*WHAT NEEDS TO BE DONE:*
Reproduce the records from the line containing "Given: Select the Deployment cloud icon" to the line containing "Click the third", keeping both of those lines.

--- start ---

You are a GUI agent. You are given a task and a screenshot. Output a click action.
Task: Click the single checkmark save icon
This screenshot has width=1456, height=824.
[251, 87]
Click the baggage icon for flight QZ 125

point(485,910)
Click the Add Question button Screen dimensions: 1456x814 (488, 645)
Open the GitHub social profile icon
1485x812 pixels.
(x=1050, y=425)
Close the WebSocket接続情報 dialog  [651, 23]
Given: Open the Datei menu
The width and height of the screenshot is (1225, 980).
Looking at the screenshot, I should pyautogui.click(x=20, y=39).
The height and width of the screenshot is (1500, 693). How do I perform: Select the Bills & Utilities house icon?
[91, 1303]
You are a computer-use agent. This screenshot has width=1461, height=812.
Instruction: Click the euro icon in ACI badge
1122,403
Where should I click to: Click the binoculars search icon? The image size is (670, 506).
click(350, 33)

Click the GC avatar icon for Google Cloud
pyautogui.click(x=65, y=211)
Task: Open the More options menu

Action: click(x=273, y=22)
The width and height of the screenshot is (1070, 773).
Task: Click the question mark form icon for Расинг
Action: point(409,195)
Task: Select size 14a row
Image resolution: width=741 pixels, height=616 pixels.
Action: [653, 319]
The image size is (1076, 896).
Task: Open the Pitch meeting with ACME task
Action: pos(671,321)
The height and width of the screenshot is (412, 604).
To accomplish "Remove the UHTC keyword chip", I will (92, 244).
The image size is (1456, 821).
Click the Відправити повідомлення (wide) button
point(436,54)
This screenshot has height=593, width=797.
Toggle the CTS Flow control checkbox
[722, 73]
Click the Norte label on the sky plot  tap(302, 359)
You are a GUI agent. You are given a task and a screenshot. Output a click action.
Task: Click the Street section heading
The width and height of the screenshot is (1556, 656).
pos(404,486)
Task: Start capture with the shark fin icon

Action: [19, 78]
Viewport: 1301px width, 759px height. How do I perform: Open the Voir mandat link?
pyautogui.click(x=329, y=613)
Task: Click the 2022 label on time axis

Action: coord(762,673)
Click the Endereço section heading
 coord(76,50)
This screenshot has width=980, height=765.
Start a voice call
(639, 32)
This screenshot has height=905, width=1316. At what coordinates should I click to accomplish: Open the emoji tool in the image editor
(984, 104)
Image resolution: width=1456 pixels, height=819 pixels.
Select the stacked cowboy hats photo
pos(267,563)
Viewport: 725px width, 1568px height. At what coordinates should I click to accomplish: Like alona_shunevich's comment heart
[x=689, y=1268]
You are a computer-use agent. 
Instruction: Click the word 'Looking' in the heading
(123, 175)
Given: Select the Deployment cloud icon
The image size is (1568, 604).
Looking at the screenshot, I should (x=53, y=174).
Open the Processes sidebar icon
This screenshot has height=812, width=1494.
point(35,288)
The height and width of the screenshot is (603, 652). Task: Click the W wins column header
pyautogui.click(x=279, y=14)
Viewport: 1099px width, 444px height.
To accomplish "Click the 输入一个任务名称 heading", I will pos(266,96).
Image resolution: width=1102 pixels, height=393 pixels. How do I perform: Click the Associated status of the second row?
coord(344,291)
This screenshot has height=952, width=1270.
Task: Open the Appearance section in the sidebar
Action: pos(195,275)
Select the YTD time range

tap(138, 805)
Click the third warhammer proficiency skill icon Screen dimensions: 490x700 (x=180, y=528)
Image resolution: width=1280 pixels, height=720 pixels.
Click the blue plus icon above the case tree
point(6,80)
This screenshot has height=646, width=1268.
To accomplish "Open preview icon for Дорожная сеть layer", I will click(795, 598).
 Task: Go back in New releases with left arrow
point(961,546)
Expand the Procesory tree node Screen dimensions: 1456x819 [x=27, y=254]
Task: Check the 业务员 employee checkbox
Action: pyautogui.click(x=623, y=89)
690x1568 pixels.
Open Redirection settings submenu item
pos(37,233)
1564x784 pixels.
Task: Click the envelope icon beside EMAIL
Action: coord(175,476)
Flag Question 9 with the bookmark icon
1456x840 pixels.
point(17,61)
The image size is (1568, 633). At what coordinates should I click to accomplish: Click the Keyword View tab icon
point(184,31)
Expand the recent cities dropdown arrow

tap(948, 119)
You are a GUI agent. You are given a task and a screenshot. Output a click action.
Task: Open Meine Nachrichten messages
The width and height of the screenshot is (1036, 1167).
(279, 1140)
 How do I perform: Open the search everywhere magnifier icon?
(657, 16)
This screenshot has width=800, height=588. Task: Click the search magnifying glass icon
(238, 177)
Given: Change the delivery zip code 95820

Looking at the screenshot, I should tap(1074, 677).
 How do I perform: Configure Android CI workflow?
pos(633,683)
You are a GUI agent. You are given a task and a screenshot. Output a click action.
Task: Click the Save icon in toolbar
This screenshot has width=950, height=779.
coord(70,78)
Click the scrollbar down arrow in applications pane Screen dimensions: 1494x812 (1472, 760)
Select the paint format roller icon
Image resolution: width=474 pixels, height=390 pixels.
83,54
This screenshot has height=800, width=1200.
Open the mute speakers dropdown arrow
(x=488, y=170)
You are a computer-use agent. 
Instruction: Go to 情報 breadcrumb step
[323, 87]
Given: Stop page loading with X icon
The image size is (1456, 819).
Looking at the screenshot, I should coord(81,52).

--- end ---

*ANSWER BELOW:*
Given: Select the Deployment cloud icon
The image size is (1568, 604).
Looking at the screenshot, I should (x=53, y=174).
Open the Processes sidebar icon
This screenshot has height=812, width=1494.
point(35,288)
The height and width of the screenshot is (603, 652). Task: Click the W wins column header
pyautogui.click(x=279, y=14)
Viewport: 1099px width, 444px height.
To accomplish "Click the 输入一个任务名称 heading", I will pos(266,96).
Image resolution: width=1102 pixels, height=393 pixels. How do I perform: Click the Associated status of the second row?
coord(344,291)
This screenshot has height=952, width=1270.
Task: Open the Appearance section in the sidebar
Action: pos(195,275)
Select the YTD time range

tap(138, 805)
Click the third warhammer proficiency skill icon Screen dimensions: 490x700 (x=180, y=528)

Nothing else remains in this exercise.